**Source material:**
BEGIN
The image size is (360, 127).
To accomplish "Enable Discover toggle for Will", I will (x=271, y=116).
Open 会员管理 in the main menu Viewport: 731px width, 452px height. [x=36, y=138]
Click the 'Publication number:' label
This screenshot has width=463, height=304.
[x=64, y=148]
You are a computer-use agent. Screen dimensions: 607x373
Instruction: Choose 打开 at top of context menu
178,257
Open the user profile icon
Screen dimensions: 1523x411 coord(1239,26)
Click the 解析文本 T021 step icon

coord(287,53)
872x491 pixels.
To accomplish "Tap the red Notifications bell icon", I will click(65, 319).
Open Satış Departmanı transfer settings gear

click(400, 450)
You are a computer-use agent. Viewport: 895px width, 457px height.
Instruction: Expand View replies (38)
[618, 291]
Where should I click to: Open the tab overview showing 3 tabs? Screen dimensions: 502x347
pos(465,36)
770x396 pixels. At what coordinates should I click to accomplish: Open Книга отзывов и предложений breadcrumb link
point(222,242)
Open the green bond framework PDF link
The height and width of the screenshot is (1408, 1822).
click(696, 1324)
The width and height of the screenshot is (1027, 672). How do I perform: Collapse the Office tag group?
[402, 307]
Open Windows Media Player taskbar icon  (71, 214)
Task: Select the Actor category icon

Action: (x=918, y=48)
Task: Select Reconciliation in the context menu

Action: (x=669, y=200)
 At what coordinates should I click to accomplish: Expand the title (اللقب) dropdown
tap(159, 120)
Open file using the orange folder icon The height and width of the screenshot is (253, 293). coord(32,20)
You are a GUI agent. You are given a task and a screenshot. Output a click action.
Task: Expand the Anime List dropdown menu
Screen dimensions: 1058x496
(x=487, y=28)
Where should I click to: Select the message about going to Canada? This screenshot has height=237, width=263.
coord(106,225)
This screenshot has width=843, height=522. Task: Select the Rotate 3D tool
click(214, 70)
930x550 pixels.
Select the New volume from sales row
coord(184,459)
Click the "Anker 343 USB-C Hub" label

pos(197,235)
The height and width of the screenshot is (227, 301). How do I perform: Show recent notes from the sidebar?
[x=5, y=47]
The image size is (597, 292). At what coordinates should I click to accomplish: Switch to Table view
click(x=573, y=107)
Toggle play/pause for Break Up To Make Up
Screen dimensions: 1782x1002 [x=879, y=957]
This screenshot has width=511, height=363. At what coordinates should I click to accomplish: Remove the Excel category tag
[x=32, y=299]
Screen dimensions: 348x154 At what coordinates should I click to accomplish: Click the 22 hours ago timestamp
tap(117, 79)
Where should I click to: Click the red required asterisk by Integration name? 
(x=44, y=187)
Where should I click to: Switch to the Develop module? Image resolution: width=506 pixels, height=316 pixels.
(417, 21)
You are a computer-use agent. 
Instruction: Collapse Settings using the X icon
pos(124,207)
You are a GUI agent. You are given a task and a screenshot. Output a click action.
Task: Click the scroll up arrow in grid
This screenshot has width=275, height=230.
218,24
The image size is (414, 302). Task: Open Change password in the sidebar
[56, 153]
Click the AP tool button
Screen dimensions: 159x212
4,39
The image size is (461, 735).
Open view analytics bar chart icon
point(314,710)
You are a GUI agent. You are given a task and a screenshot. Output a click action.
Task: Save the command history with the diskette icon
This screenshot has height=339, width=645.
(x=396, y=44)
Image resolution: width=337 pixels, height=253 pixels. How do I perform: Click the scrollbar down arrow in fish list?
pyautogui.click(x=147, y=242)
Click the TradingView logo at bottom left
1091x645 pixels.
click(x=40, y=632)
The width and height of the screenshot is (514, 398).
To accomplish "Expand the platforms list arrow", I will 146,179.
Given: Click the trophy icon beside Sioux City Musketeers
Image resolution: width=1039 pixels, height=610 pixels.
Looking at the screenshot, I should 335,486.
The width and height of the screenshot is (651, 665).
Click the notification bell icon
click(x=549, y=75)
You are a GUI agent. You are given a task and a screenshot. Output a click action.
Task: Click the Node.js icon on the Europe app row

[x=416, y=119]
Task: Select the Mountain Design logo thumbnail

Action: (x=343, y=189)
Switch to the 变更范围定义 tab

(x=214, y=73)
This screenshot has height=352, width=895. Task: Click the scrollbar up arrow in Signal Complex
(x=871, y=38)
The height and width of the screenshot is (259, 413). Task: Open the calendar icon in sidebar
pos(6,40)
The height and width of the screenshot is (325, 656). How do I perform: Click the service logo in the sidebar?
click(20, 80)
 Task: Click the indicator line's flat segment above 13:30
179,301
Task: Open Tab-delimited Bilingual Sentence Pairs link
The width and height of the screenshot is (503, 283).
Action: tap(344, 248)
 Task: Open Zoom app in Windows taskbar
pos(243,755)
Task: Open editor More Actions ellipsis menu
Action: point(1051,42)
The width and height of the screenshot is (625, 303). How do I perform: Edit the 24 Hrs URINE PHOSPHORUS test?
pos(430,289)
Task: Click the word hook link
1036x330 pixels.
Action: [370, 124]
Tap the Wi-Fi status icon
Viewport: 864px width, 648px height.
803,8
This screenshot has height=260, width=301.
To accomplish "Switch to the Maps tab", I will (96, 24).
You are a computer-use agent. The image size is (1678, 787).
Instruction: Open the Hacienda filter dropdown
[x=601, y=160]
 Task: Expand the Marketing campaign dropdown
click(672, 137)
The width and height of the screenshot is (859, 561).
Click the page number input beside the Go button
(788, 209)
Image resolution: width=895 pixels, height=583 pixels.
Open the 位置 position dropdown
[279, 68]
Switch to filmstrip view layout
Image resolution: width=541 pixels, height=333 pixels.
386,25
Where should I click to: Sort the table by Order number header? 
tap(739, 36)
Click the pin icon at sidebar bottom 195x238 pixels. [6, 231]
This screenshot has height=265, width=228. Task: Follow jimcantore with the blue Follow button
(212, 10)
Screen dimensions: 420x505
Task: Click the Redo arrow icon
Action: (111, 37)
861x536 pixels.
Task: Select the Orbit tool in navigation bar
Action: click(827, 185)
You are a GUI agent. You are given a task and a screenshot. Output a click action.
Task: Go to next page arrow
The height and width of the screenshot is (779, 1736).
END
**Exercise details:** What are the lines of the data above that include the string "computer"? Copy them.

**Result of this task:**
You are a computer-use agent. Screen dimensions: 607x373
You are a computer-use agent. Viewport: 895px width, 457px height.
You are a computer-use agent. 
You are a computer-use agent. The image size is (1678, 787).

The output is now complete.